一席
早緑が芽吹き、冬の湿り気を帯びた風が、春の陽光に乾かされ始めた頃のことです。
奏鳴荘の一階、奥まった場所にある空室では、舞い上がる綿埃と男たちの悲鳴が交差していました。
そこは長らく物置と化しており、歴代の店子たちが「いつか引き取る」と言い残して放置していった、呪物に近い重厚な家具やガラクタが地層を成しています。
「あひー、あひー……っ! 重い、重いってこれ! 中身入ってんだろ絶対!」
ポメロが顔を真っ赤にして箪笥の角を支えれば、反対側ではデッカが白目を剥いて震えていました。

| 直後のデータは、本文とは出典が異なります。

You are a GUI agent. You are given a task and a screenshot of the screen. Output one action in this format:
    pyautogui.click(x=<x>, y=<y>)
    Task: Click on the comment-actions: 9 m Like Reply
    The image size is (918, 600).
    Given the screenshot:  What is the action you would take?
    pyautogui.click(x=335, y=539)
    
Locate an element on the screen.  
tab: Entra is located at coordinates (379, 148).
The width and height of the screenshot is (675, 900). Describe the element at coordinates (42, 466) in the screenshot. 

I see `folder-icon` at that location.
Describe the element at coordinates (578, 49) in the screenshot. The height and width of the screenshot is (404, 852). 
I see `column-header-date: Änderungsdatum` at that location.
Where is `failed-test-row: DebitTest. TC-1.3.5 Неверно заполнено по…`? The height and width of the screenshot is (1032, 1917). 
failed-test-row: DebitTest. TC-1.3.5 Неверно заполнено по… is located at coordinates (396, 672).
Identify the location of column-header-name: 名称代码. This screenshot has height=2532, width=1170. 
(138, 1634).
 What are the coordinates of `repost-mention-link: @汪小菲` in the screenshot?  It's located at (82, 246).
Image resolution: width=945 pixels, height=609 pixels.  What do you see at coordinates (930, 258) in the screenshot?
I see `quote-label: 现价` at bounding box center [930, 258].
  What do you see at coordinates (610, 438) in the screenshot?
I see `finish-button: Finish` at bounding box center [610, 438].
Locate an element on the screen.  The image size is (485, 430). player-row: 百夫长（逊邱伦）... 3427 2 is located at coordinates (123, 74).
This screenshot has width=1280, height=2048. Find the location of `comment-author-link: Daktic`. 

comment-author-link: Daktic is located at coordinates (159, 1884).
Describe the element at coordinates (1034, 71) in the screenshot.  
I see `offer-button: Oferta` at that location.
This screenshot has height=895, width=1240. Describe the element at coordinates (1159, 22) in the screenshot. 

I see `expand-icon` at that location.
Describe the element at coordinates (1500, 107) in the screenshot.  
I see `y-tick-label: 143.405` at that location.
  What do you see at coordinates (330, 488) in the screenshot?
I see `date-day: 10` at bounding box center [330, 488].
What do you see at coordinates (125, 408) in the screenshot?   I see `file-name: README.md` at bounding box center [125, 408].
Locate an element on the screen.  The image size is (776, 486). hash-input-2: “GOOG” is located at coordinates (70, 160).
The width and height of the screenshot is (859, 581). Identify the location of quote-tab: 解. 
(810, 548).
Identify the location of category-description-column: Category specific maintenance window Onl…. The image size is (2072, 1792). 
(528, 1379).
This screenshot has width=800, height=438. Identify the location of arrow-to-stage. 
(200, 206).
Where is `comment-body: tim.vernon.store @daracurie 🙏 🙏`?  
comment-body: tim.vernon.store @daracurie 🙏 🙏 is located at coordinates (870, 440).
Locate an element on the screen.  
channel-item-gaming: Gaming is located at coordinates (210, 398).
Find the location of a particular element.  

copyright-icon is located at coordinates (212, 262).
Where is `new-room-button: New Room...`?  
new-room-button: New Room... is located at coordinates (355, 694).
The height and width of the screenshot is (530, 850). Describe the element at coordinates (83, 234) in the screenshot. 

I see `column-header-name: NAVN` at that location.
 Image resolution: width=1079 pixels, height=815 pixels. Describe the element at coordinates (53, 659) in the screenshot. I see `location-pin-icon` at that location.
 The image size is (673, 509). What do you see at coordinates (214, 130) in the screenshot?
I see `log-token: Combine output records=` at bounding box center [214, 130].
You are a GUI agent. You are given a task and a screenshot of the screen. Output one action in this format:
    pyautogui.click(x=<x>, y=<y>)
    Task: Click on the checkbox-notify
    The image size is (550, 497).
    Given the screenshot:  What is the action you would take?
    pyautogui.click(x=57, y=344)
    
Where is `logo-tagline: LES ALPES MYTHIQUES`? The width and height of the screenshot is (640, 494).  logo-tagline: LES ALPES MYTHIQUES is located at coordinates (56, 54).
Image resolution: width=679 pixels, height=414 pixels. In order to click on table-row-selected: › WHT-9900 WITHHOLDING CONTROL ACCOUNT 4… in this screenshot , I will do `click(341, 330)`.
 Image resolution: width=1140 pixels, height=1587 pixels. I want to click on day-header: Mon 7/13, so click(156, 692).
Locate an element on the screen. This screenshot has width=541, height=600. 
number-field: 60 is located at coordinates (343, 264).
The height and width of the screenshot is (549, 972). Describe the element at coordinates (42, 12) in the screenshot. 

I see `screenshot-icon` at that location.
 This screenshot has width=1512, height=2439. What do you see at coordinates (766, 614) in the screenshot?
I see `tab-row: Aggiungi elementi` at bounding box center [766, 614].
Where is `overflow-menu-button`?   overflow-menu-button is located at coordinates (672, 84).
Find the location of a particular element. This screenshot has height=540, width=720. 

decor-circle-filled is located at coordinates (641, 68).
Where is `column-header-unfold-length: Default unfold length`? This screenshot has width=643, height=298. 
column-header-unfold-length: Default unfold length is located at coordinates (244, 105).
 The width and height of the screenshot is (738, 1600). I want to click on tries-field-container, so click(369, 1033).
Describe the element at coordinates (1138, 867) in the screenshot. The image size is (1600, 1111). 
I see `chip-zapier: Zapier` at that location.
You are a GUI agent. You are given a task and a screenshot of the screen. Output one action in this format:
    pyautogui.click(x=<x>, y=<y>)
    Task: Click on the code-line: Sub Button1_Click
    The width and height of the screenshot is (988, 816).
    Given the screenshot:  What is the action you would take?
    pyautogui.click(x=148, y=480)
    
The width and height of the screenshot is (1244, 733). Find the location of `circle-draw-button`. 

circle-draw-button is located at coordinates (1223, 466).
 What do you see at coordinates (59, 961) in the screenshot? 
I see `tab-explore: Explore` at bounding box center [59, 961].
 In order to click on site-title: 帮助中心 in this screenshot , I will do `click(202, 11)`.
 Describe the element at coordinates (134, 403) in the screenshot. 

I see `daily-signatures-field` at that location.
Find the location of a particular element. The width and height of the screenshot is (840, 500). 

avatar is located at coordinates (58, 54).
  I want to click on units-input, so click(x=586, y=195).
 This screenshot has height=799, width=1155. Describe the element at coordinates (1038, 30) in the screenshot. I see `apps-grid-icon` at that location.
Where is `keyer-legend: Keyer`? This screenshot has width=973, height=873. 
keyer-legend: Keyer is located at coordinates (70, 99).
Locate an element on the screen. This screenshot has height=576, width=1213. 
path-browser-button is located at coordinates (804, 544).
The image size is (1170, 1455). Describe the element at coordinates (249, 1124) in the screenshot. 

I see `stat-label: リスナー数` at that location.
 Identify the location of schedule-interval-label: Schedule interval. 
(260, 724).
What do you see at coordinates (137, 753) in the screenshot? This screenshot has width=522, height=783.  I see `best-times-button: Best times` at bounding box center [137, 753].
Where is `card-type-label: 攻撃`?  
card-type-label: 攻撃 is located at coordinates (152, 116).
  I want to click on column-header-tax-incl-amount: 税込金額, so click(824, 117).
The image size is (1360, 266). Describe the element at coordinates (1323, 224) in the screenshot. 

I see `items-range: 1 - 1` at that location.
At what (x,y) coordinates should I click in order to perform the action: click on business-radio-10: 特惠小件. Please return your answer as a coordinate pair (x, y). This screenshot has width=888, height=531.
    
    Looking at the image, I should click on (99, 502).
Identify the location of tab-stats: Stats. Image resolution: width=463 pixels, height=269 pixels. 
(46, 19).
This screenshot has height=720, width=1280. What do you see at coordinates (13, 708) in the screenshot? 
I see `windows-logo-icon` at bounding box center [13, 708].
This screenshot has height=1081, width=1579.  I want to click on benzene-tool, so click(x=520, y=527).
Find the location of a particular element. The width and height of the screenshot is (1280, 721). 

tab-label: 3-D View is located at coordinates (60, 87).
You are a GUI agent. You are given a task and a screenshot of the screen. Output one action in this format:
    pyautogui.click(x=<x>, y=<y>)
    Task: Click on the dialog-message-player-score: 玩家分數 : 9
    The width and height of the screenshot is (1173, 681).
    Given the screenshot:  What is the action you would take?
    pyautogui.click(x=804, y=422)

「アウチッ! 腰が、俺ちゃんの腰が悲鳴を上げてるぜ」
「げほげほっ! 埃、凄すぎですよ……っ! デッカ先輩、弱音吐いてないで押してください!」
「昨晩、ムーディーにランバダった大事な腰が……ギブ、ギブアップだっあ゛ーーッ!!」
「だから埃っ……デッカ先輩、悲鳴上げてないで押してください!」
「なんか今日冷たくね? ポメロちゃん」
堆積した数年分、あるいは十数年分の綿埃とカビの臭いがポメロकी鼻腔を容赦なく蹂躙します。二人がそんな無様な格好で格闘しているのを、入り口で腕を組んだドリーが冷ややかに眺めていました。
「情けないね。大の大人が二人して! そんな細っこい腕で、よくもまあ表現者なんて名乗れたもんだよ」
「一応これでも農民上がりなんで、ドリーさんの期待値がおかしいと思う」
「で、ドリーさん。急にこの部屋片付けるってことはさ、新人でも来るワケ?」
デッカが埃を払いながら、下卑た笑いを浮かべてドリーを覗き込みます。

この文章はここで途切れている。